> _WHAT IS EXPECTED_:
Copy the lines of the records verbatim, from the line containing "You are a computer-use" down to the end of the records, including both ends. Leave the pictures out of your answer.

Items listed in a dataset:
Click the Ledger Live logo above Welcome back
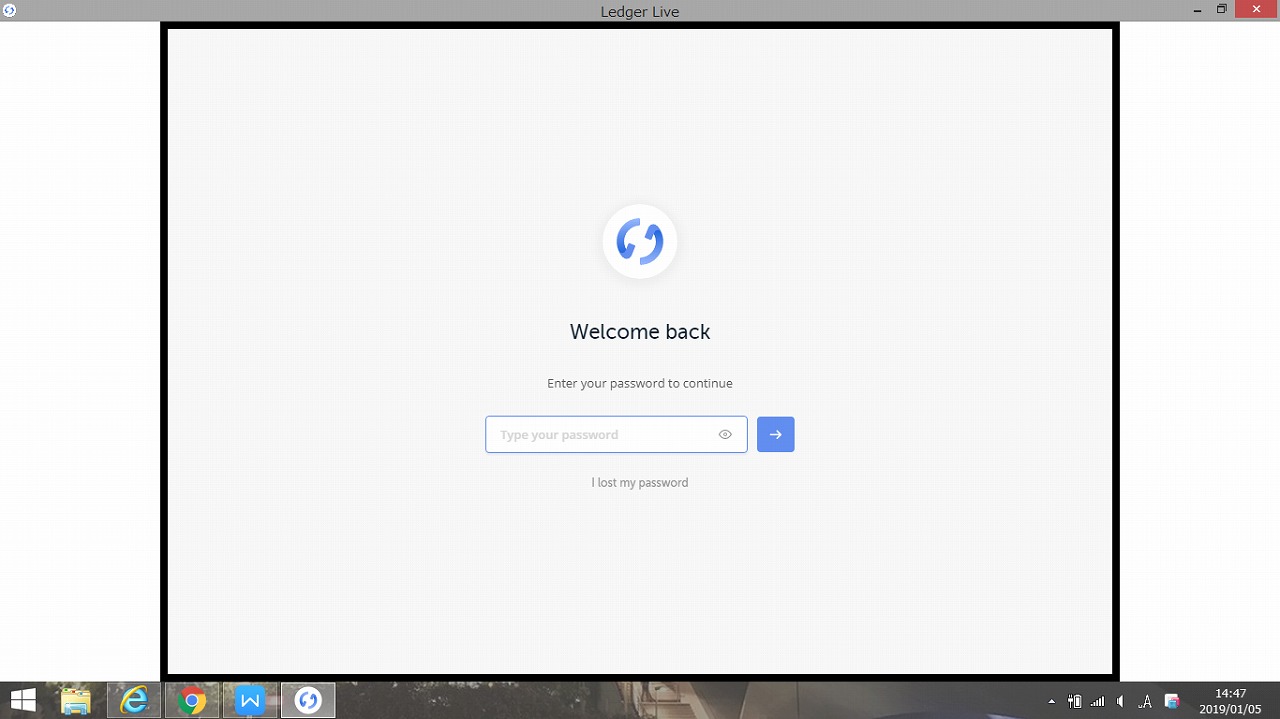This screenshot has width=1280, height=719. [640, 241]
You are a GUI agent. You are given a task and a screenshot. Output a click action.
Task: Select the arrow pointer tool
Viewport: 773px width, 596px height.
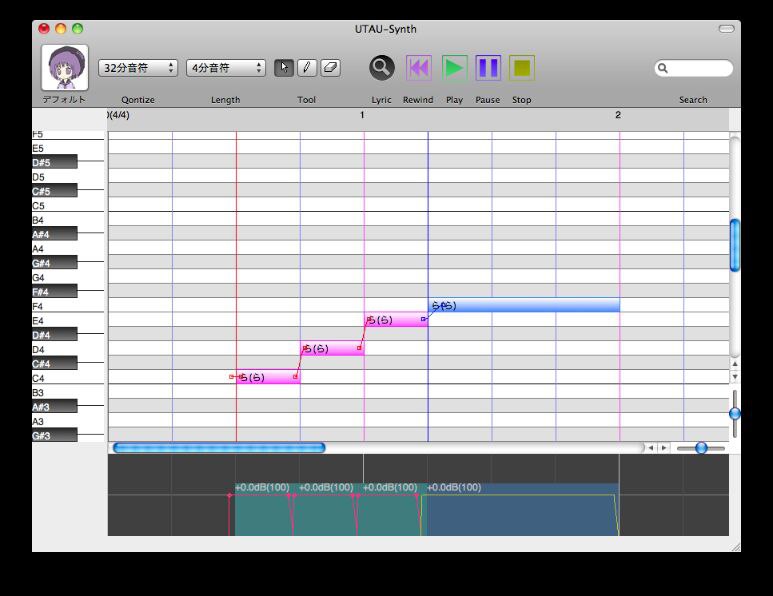click(x=284, y=68)
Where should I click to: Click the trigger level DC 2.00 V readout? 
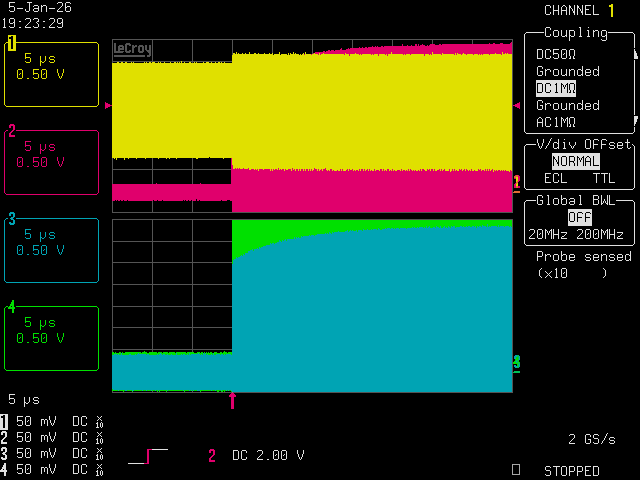[x=268, y=455]
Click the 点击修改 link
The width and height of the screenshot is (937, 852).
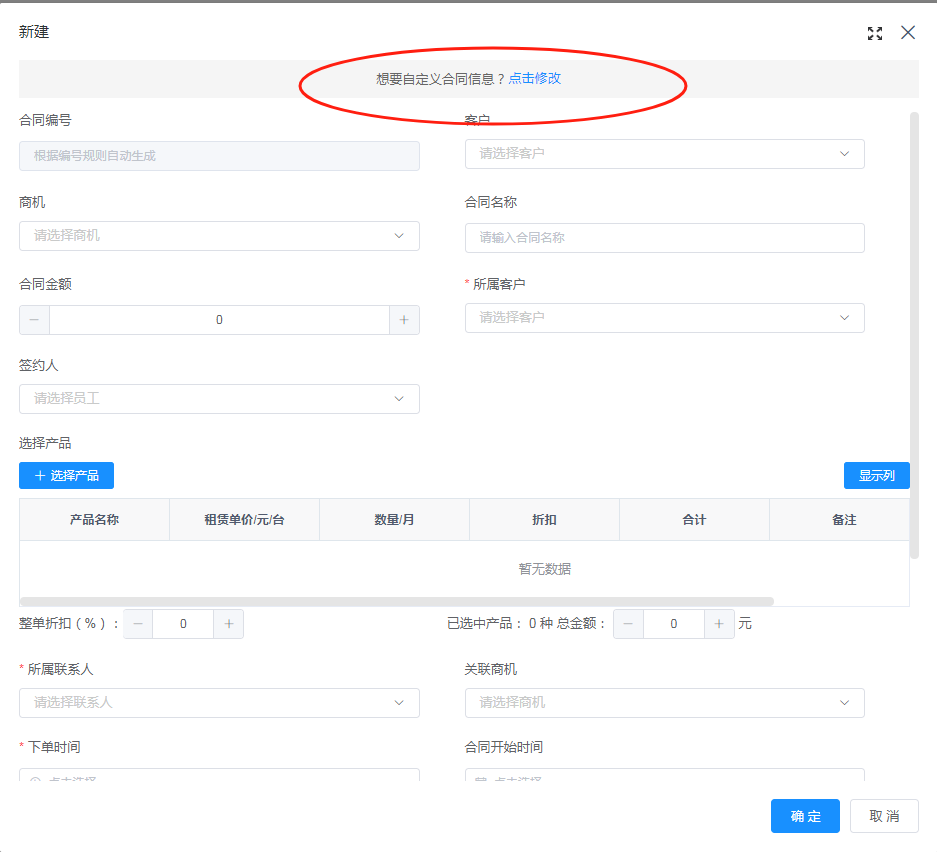click(x=534, y=78)
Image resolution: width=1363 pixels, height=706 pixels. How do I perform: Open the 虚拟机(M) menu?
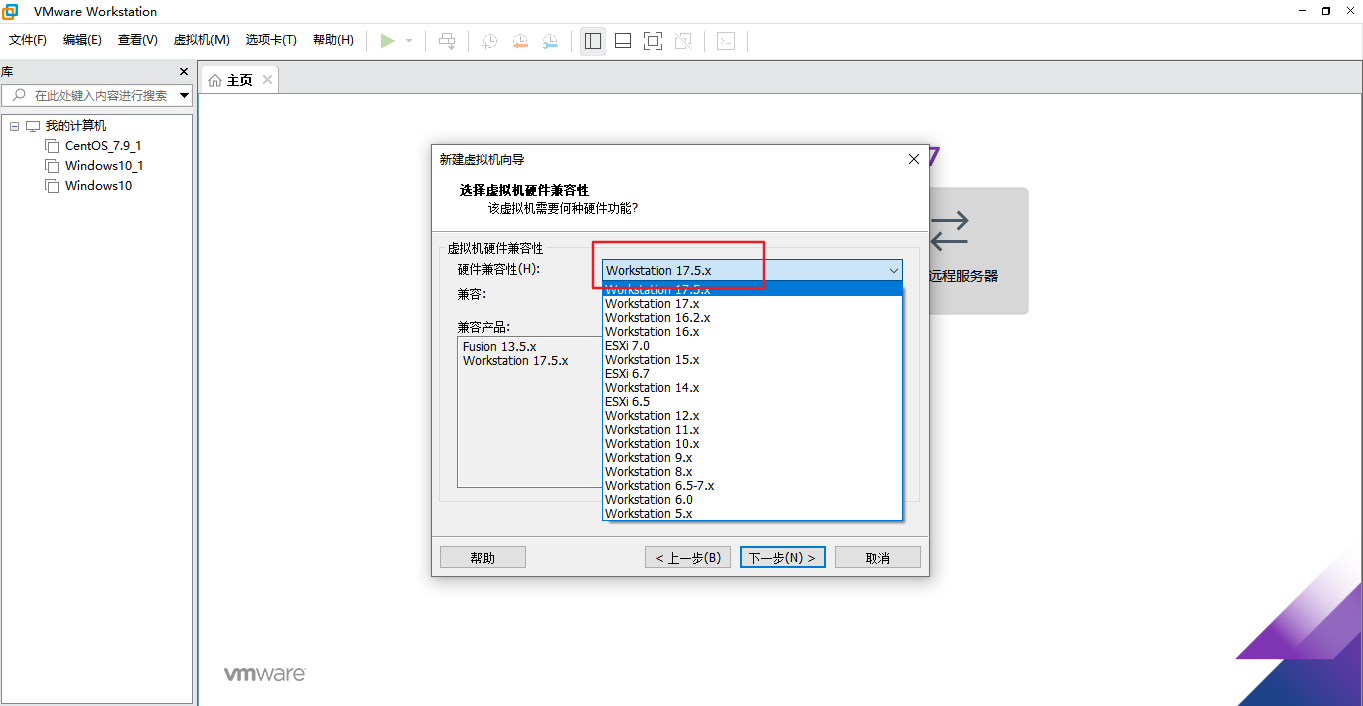pyautogui.click(x=201, y=40)
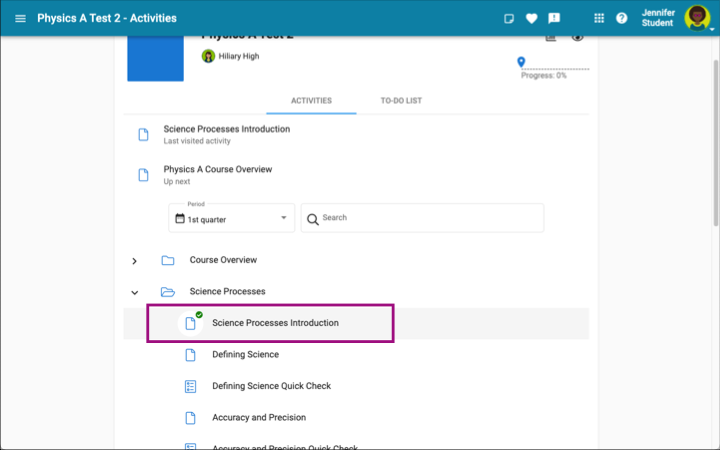Click the sticky note icon in header

tap(509, 19)
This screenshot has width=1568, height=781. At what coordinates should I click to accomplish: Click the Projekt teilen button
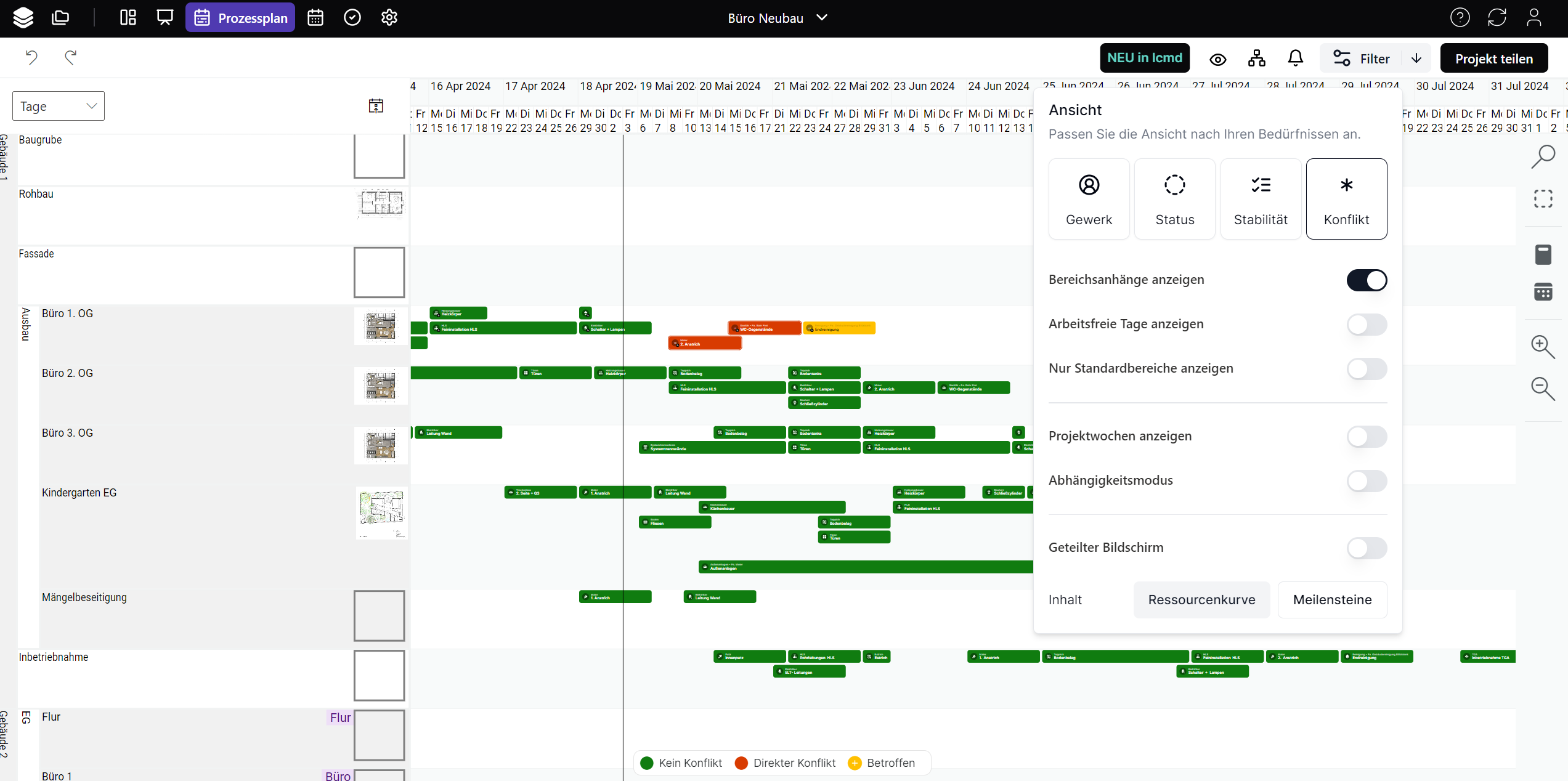1493,59

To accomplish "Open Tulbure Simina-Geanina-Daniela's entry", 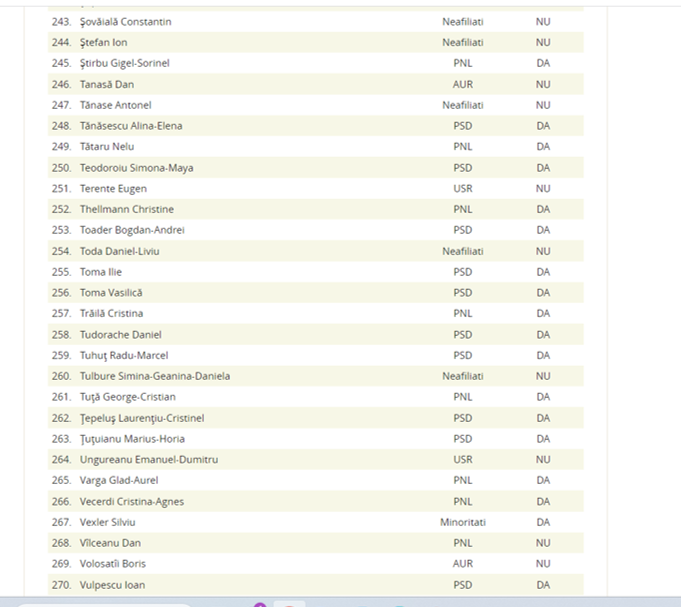I will tap(154, 376).
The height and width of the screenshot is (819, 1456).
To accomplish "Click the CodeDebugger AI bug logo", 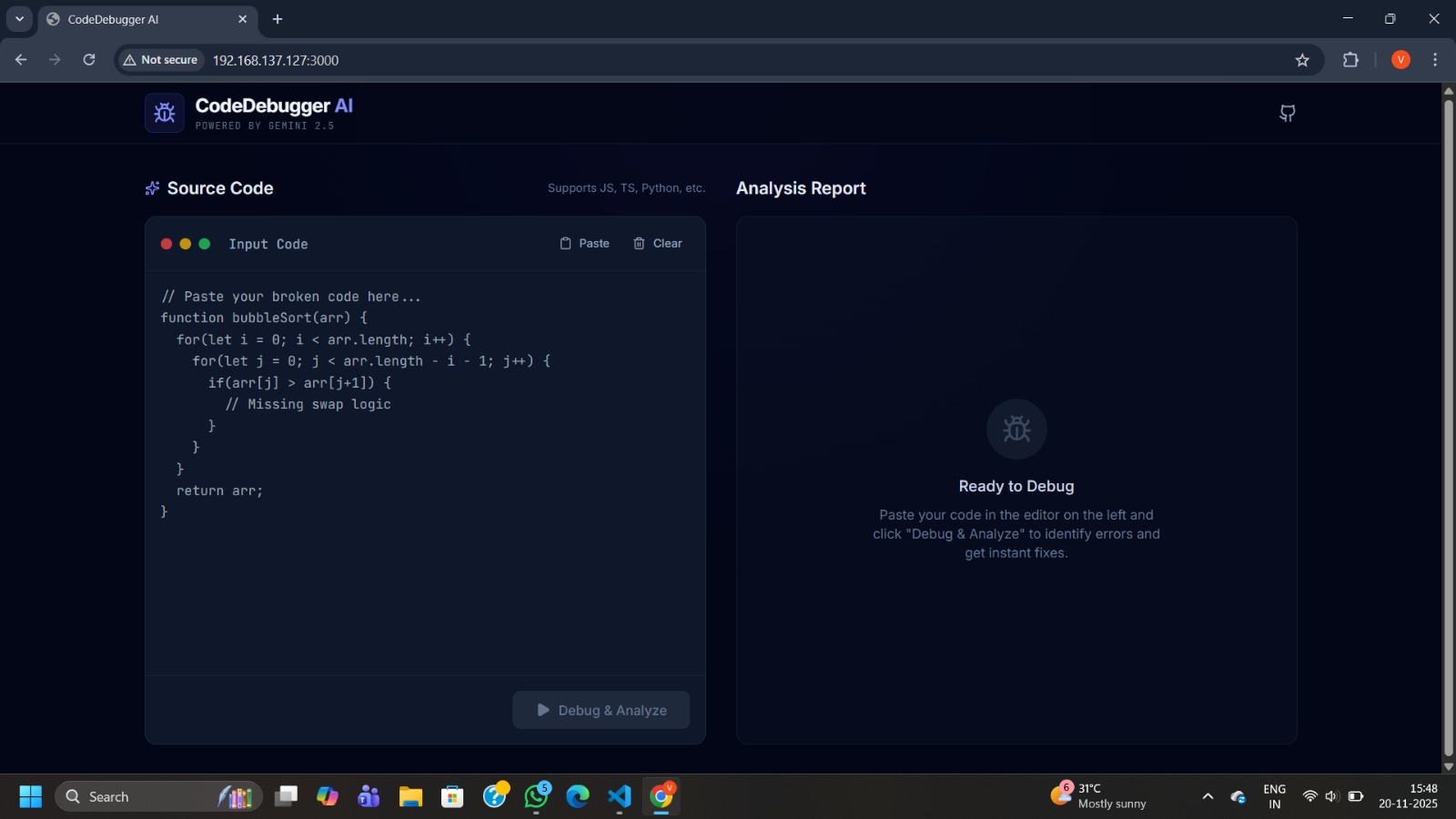I will click(x=164, y=112).
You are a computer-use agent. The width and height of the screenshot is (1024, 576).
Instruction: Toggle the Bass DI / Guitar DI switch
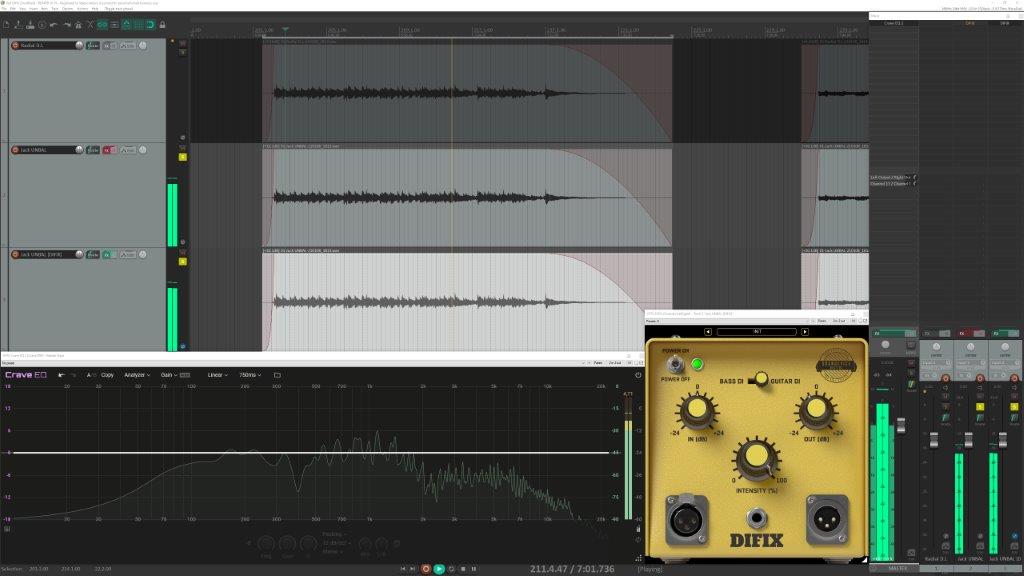pos(761,378)
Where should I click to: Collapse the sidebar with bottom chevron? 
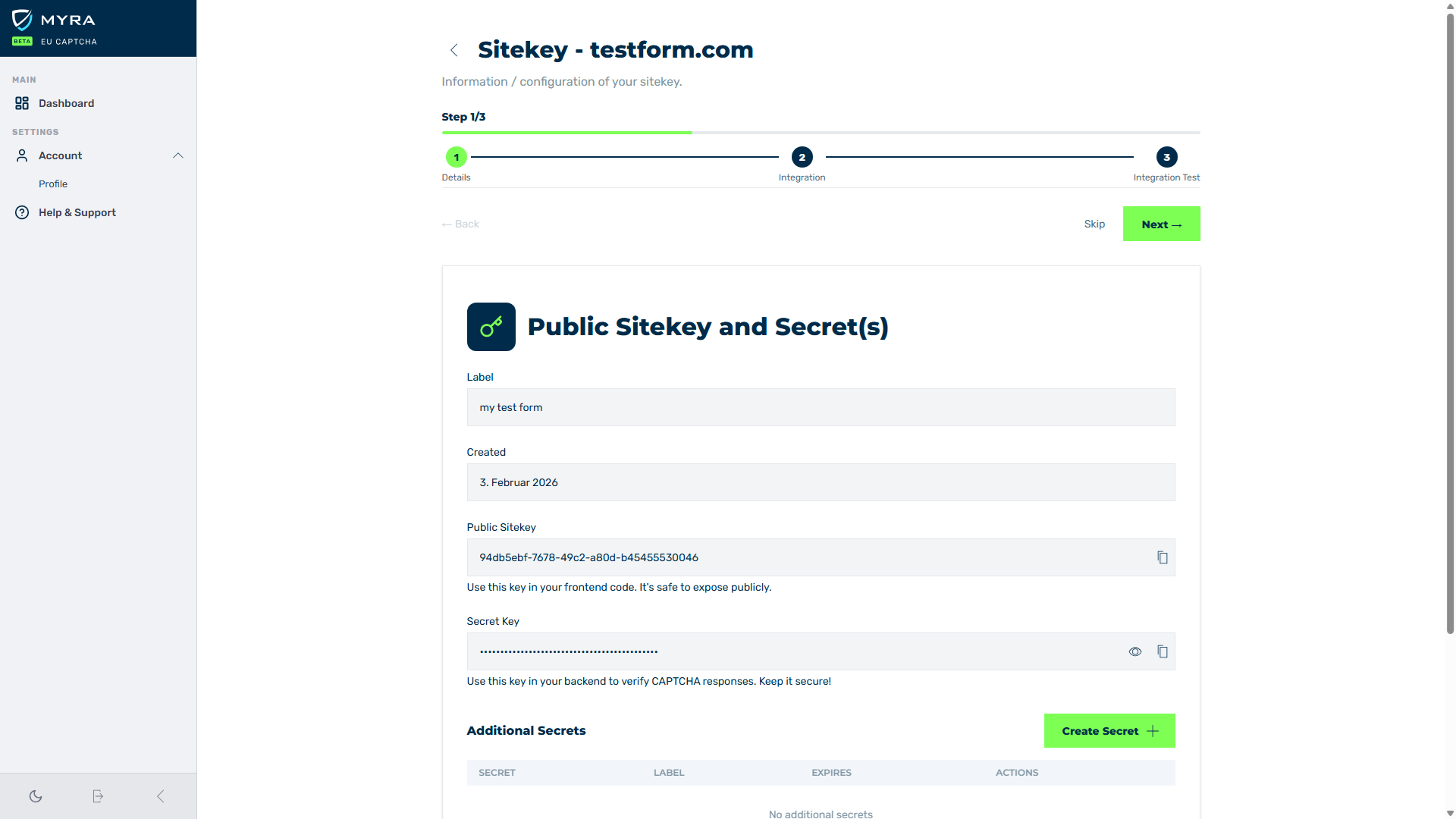point(160,796)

> _SOLUTION BELOW_:
You are a computer-use agent. The width and height of the screenshot is (1024, 576).
Instruction: Toggle the Bass DI / Guitar DI switch
pos(761,378)
Where should I click to: Collapse the sidebar with bottom chevron? 
point(160,796)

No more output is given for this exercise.